— start Text segment —

2021 Book Reads So Far

Hey folks, for something a little different, here’s what I’ve been reading this year and my thoughts on each. These were all read on my Kindle e-reader and were procured for no more than $3; most were free.


Bound (Satucket #2)

Bound by Sally Cabot Gunning

Summary: A young girl is sold into servitude by her father as they arrive in the United States, and over the months and years to come she endures hardship and scandal on the path to becoming whole once more.

Thoughts: The pre-revolution America setting is always one of my favorite time periods to read in Historical Fiction, and there’s no shortage of immersion. It was easy to slip back into the era thanks to the author’s talented descriptions of old New England, and while it is somewhat difficult for me to channel female protagonists (depends on the author), I had no issue following and channeling Alice throughout her saga. Another author I highly recommend who is great at this is Erika Mailman. Her book The Witch’s Trinity similarly set me in the life of a female lead with ease.

There are a few parts that are hard to get through, one graphic scene in particular that stands out, and while Alice’s life is a series of miseries, the end makes up for it in a way that isn’t stupid or patronizing. Well worth a read. This was book #2 in the Satucket series; I’ll need to read 1 and 3 soon (they’re each disparate plots and characters set in the same period, so out of order is no problemo).


American Gods by Neil Gaiman

Summary: A somber, nearly faceless protagonist is led by a down-on-his-luck Odin through a saga of bizarre events that ripple through the mythic undercurrent of humanity’s beliefs, echoing, mending, and destroying the boundaries between reality and folklore.

Thoughts: I love Neil Gaiman, especially for the Sandman comic series, and a lot of this book feels very Sandman in the best ways. Gaiman’s got this unique way of making his worlds rich, dreamlike, and his characters often somber and conflicted in fascinating ways. It’s like Tim Burton if Tim Burton didn’t run out of ideas in the 80’s. The TV version looked really, really uninteresting (despite the always great Ian McShane), and the further books don’t seem appealing. Great standalone book, though.


The Tethering (The Tethering, #1)

The Tethering Trilogy by Megan O’Russell

Summary: Stop me if you’ve heard this before – An adolescent orphan realizes he has special powers, is taken to a school where he can develop said powers, and must use these to save the world from the bad man and his team of bad magic-users.

Thoughts: As I read the first book, I became intensely aware that this trilogy was an angsty Harry Potter ripoff. I reluctantly read the second book, then the third, and in the end it was, well, basically an angsty Harry Potter ripoff. The characters are terribly uninteresting, the premise unoriginal, and the plot arcs induce many an eye roll. Skip it. I read all of them so you don’t have to.


Benjamin Ashwood (Benjamin Ashwood #1)

The Benjamin Ashwood Series by AC Cobble

Summary: A young ale brewer in a remote village is called to adventure with a ragtag band of mysterious travelers, finding out along the way that within him lies great untapped power, etc. etc. You’ve read books like it before, and that’s fine.

— end Text segment —
— start Recorded data —

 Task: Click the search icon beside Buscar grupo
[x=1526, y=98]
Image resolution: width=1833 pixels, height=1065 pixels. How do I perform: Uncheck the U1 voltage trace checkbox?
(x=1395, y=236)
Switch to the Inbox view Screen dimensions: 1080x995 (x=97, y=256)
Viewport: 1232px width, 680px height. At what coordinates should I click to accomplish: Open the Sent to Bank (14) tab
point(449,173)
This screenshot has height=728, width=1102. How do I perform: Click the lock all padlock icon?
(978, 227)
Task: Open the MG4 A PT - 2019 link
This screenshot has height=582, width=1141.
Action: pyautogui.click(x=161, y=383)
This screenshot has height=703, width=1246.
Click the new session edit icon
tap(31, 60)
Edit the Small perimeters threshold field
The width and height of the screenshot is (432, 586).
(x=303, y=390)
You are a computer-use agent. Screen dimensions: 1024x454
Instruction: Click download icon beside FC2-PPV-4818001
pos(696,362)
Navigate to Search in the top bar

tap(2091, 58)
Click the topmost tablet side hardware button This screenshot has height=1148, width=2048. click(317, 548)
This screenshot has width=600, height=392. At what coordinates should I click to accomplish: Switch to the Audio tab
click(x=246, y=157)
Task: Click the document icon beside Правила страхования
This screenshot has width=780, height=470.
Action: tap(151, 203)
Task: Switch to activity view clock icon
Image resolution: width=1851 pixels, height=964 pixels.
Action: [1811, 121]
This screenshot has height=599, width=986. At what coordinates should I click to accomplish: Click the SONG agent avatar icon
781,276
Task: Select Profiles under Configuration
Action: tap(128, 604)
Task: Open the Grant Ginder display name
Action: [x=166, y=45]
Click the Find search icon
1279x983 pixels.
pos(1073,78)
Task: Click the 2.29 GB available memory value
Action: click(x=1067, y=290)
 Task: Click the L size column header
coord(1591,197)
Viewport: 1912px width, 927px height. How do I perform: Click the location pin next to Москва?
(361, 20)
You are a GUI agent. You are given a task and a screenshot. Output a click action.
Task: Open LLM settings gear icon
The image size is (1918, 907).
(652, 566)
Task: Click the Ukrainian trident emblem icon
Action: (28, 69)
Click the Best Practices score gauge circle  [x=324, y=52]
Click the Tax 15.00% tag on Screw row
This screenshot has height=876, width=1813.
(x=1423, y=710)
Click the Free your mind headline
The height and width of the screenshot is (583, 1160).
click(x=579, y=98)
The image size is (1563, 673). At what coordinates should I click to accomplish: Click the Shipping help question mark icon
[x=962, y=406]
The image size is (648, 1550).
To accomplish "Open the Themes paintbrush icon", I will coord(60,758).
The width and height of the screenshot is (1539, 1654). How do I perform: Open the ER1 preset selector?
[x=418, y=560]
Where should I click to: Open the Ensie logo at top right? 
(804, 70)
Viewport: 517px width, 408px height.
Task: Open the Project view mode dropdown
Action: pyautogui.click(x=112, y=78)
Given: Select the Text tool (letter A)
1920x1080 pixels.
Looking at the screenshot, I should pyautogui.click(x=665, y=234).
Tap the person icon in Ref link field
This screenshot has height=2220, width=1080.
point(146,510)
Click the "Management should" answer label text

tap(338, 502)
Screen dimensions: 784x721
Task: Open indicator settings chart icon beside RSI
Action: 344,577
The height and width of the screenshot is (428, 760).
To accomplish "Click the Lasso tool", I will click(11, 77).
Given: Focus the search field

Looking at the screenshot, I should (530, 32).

— end Recorded data —

__Stated goal A__.
In the reading post, why does the writer say the other Satucket books can be read out of order?
__Stated goal B__.
Recast the paragraph of the reading post that begins "Thoughts: As I read the first book" as a short bulleted list that keeps its main facts.
__Stated goal C__.
Carry on the reading post from the point where it stops.

__Task answer A__.
Each book in the Satucket series has its own separate plot and characters, all set in the same period, so reading them out of order causes no problem.

__Task answer B__.
- While reading the first book, the writer saw the trilogy as an angsty Harry Potter ripoff.
- The second and third books were read reluctantly, and the verdict at the end stayed the same.
- The characters are very uninteresting, the premise is unoriginal, and the plot arcs provoke many eye rolls.
- Recommendation: skip it. The writer read all of them so others don't have to.

__Task answer C__.
Thoughts: The author wholeheartedly admits that this is the standard trope of the Hero’s Journey, and thankfully Cobble navigates the shortcomings of that familiar plot by making all of his characters terribly interesting and full of life. Their pasts seem worth investigating, the world they inhabit is vibrant, and their quests don’t feel stupid. If you’re into Fantasy that doesn’t get too up its own ass, ala The Kingkiller Chronicle, you could do infinitely worse than AC Cobble’s stuff. I’ve started The King’s Ranger series of his as well and it’s not bad either.


All Things Left Wild

All Things Left Wild by James Wade

Summary: A pair of brothers turn outlaw, murdering a child in a horse robbery. The child’s father sets out to find them, entirely against his nature, and the journey to their inevitable collision transforms all parties.

Thoughts: If you’re into grit western fiction, this is outstanding stuff. Wade definitely knows how to channel the Blood Meridian vibe without going full Cormac McCarthy, and the story he weaves is enchanting, somber, and ruthless. The interesting twist of having one character’s perspective done in the first person and the other in the third took a bit to get used to, but I found it actually helped me switch “modes” when moving from chapter to chapter. Well worth the read. I intend to read Wade’s newest book River, Sing Out soon.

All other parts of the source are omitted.